• **Texto extraído**:
*-*-*

Acho válido salientar que Varda, mesmo tendo seu nome
usualmente ligado ao movimento feminista, inteligentemente reconhecia que o
pensamento lúcido caminha sempre no centro da estrada, nunca nos extremos. Ela dedicou
grande parte de sua vida a fazer de tudo para que o conjunto de obra do homem
que lutou ao seu lado não se perdesse nas páginas da história, zelosa guardiã
de seu legado artístico e, acima de tudo, difusora apaixonada de seu valor
humano. Ela foi a maestra que regeu a sinfonia de sua memória, potencializando
emoção ao marcar o compasso das grandes conquistas pessoais e sabendo extrair e
generosamente compartilhar com o público o aprendizado residual obtido nos eventos
convencionalmente classificados como de menor importância, por exemplo, a
visita terapêutica frequente à sala de cinema na adolescência, o encanto
avassalador pelo potencial crítico da teatralidade antinatural no gênero
musical, ou o lúdico apreço na infância por marionetes, com a plena consciência
de que a essência de todo indivíduo não reside em suas convicções, mas, sim, no
limiar de seus questionamentos, na madura aceitação do poder libertador da
dúvida.

*-*-*

• **Enunciado**:
Dê sequência ao texto sobre Varda a partir da última frase, no mesmo tom.

• **Material fornecido**:
*-*-*

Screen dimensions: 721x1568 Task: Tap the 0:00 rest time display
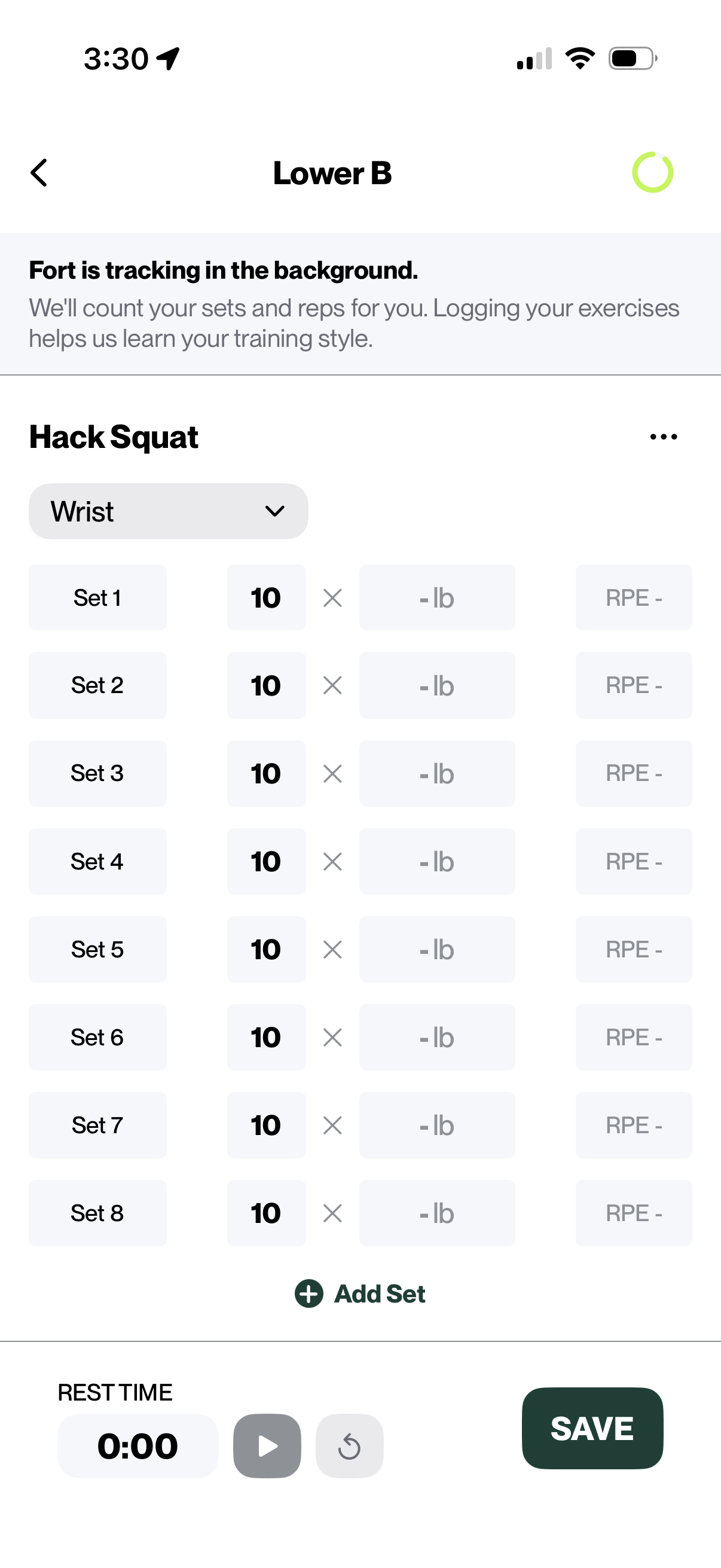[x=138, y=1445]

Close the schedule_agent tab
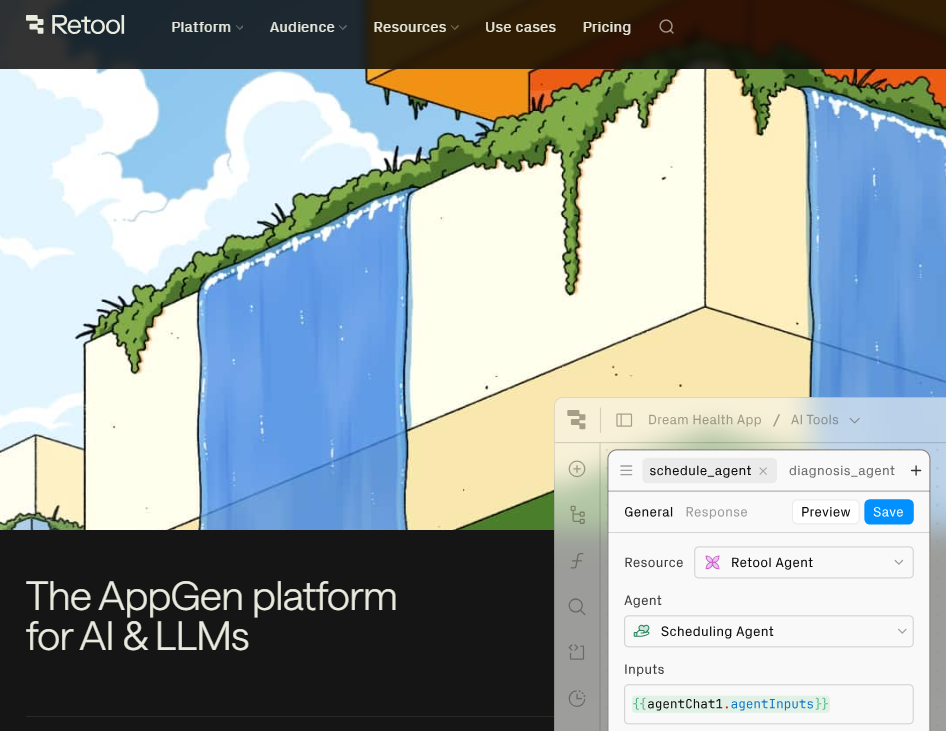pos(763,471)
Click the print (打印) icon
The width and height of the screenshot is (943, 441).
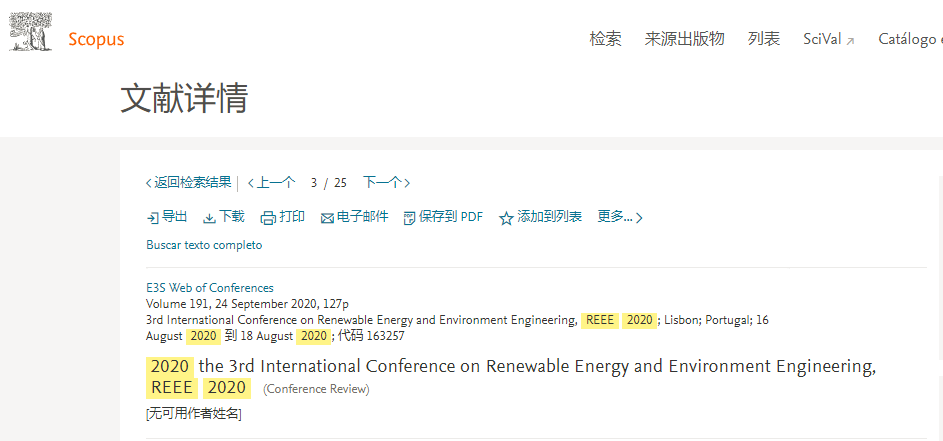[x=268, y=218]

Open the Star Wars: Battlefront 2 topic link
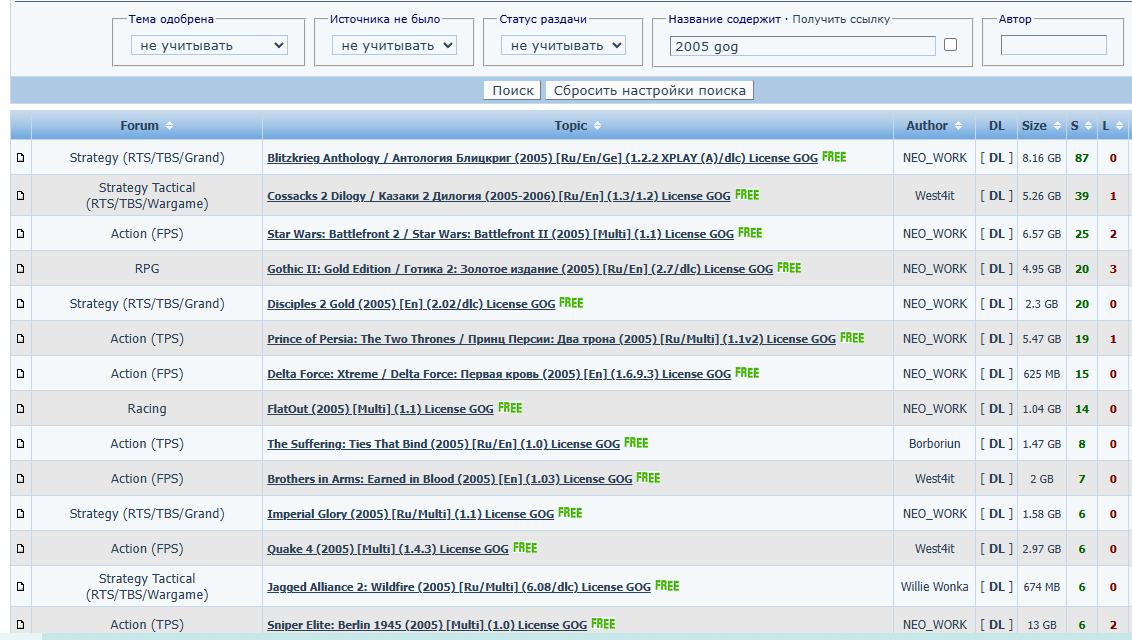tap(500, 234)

*-*-*

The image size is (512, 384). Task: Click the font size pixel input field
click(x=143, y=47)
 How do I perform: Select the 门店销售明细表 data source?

*-*-*

• **Resultado**:
Como no monumental “Jacquot de Nantes”, ao traçar no
cotidiano do menino os rastros das angústias que o levaram a buscar na
irrealidade cinematográfica doses medicinais de conforto, a força que o manteve
feliz mesmo inserido em um cenário de guerra, ela, como arqueóloga patrocinada
pela gratidão, evocando o garimpo natural de carinhosa documentarista, encontra
nas escavações psicológicas os impulsos que forjaram o caráter do homem de sua
vida. E, em um gesto de despedida muito emocionante, transforma a jornada dele
em filme, eternizando a relação na arte. Não há declaração de amor mais bela na
vida real, muito menos na ficção.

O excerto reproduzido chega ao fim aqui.